Our town recently opened a foodbank, and when it was in it's planning stages my bff arranged to meet me and I found myself shanghaied and attending the first meeting, it didn't quite turn out to be the coffee date I had imagined, the twenty plus other people who had joined us, all over 50, (I'm being polite) were kind of cramping my style, what on earth had she got me into now? Of course I had heard the requests for volunteers etc at church, but I knew I was way to busy to be able to give my time to that!
Now we are up and running and I am very much on the 'rota' for collecting, boxing, bagging and dating preserved food. (I'm sure I read a blog once that gave tips on getting yourself off a church rota - gonna have to look that one up again.)
The foodbank scheme was established in the UK by the Trussell Trust to help people who face sudden and short term hunger due to benefit change or stoppage, immediate job loss, family break up etc.
I live in a middle class town, with excellent schools and desirable housing, of course there are the streets that you would rather not live in, I mean, some of them don't even have their own driveways, but there aren't pockets of squalor, with the unemployed or homeless hanging around outside the bookies. So I think a fair few people were quite surprised when the need for a food bank was seen, surely not here in the fourth most desirable town in the country to live in? (according to The Times or whichever paper it was did the survey earlier in the year!)
But, we have been running since June, and every week we have fed families, couples, singles, all of whom are overwhelmed by the giving of food, and the release it has given them of the burden of feeding themselves for the next few days, of course there shouldn't be a need in the UK, but there is.

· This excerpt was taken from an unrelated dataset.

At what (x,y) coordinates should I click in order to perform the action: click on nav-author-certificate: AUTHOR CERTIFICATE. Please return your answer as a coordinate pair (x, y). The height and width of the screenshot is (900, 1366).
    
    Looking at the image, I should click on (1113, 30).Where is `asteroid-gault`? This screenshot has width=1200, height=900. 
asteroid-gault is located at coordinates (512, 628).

People are going without food in order to feed their children, missing appointments because they can't afford to get to the hospital, stealing food to avoid starvation, keeping their children off school because of embarrassment of being unable to provide a lunch - all this in 'Great Britain'.

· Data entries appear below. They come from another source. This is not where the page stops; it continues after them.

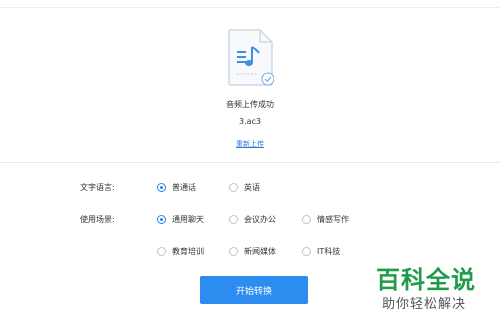 The height and width of the screenshot is (322, 500). I want to click on option-label: 教育培训, so click(188, 251).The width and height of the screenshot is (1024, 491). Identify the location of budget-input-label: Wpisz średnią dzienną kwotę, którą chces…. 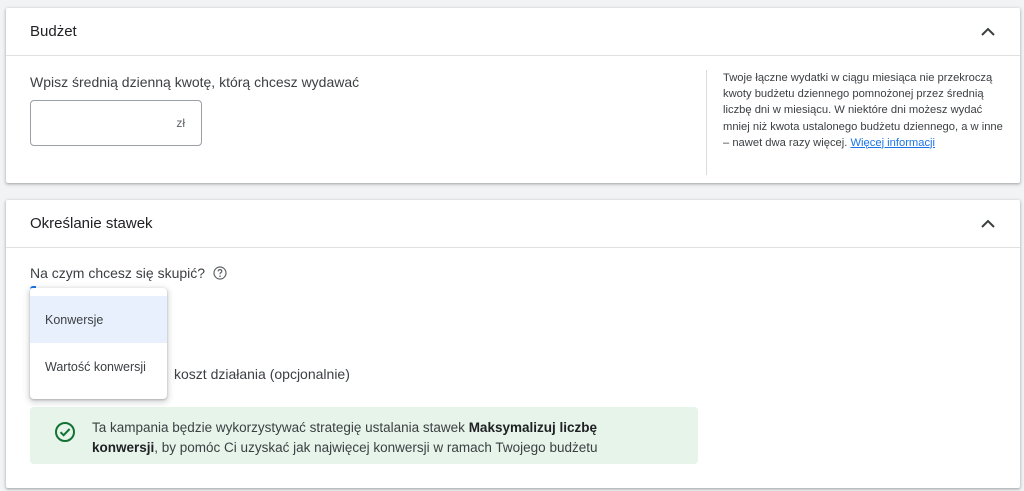
(195, 82).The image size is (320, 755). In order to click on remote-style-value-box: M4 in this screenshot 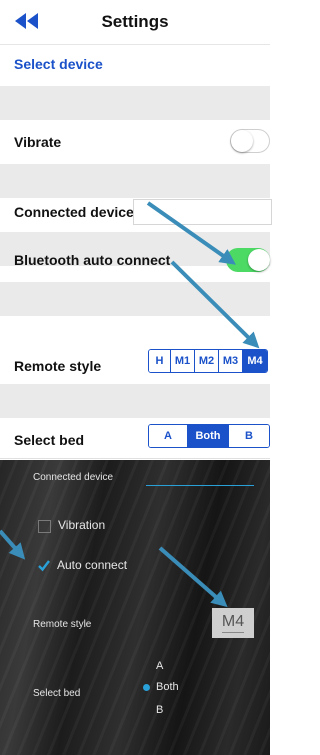, I will do `click(233, 623)`.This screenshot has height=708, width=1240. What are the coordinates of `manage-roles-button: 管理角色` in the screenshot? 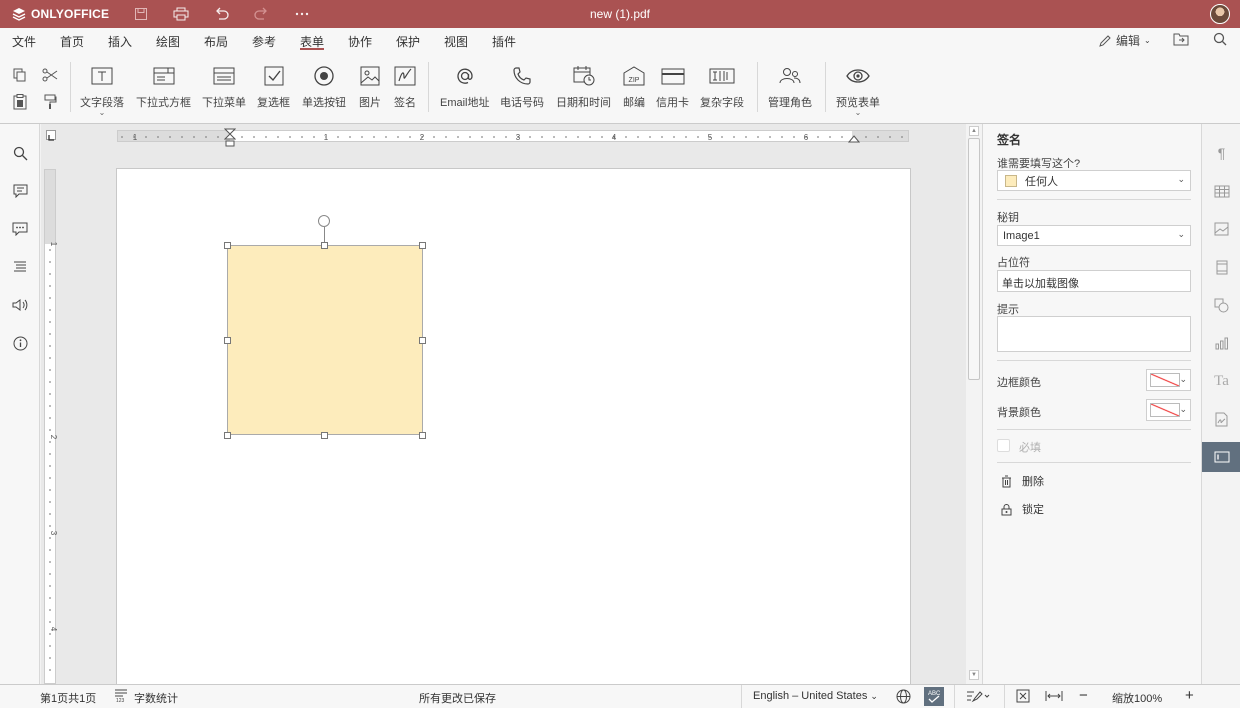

I read a criticism of the foodbanks recently which said "Churches should be offering 'spiritual food'".
Jesus wasn't only 'spiritual' he was practical, he was human, if he saw a need he met it, and as his followers we are to do the same, to 'be Jesus' to those who need it, whatever that need may be. And when the day comes and we stand before him on his throne he will say to us, " whatever you did for one of the least of these brothers and sisters of mine you did for me". Matthew 25:40.

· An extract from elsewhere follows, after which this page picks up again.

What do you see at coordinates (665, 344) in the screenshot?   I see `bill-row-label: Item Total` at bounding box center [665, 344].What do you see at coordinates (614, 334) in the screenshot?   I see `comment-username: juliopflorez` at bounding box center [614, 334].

Most of the things I've ended up doing at church have sort of just happened accidentally, someone has asked if I'm available or if I fancy doing it, or in the case of my friend and the foodbank, she just told me to turn up! I have to say, I think God has put me in the roles I volunteer in because of this reason, those promptings from other people have led me to take part in things I just wouldn't have considered before, and I know all of it is to bless others, but you know, I really enjoy it, and so it blesses me as well!